Enhanced metal - support interaction through activated carbon structure optimization: New insights into enhanced NH3-SCR performance of Fe-Mn/ AC catalysts

Although activated carbon (AC) shows promise as a support material for low-temperature selective catalytic reduction (SCR) catalysts, understanding and optimizing the metal - support interaction (MSI) through structural control remains crucial for enhancing catalytic performance. This contribution demonstrates that controlled optimization of AC support structure through activation time regulation significantly enhances SCR performance via synergistic effects of micropore development, carbon defect formation, and strengthened MSI. The optimized Fe-Mn/AC-40 catalyst achieves an NO conversion of 83.0 % at 120 degrees C, representing a 139.2 % improvement over Fe-Mn/AC-0 (34.7 %).

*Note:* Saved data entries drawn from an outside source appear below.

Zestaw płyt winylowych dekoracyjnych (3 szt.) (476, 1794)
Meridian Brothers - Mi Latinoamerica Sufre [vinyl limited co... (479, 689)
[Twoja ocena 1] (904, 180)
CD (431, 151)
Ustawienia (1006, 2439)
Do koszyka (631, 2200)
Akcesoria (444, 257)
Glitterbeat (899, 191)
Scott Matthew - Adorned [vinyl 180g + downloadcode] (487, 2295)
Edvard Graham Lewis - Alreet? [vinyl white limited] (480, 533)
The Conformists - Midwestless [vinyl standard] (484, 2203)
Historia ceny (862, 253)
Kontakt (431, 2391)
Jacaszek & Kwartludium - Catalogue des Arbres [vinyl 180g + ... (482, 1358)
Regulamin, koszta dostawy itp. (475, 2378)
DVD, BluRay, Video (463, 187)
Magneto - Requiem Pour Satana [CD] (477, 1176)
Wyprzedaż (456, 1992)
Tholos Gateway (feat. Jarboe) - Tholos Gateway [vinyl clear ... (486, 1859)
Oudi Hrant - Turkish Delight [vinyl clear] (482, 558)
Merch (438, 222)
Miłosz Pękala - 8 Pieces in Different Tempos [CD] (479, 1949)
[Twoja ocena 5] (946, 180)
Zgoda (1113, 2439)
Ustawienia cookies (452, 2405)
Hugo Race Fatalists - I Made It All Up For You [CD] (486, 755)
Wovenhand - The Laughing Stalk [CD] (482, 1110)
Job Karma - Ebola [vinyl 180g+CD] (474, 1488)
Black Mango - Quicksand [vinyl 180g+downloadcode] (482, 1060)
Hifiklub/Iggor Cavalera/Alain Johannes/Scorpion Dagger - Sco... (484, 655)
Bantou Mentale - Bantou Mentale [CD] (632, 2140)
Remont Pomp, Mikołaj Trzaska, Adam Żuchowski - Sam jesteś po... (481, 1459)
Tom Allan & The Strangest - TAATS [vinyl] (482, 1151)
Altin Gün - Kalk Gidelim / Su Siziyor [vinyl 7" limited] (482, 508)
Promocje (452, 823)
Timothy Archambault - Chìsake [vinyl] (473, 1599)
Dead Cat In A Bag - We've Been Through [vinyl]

This enhancement stems from the synergistic effects of optimal microporous structure (S-mic = 275 m(2)/g), increased NO adsorption capacity (0.276 mmol/g), and enhanced metal oxide dispersion promoted by carbon defects. The carbon defects (similar to 3.0 %) serve as effective anchoring sites for metal oxides, leading to strengthened MSI as evidenced by the positive shift in reduction temperature and increased H-2 consumption. XPS analysis reveals that enhanced MSI promotes the redistribution of manganese oxidation states, with Mn3+ (24.3 %) and Mn4+ (33.1 %) surface concentrations being significantly increased. These findings provide new insights into the rational design of high-performance SCR catalysts through MSI engineering and offer a practical approach for developing cost-effective catalysts for low-temperature NOx removal applications.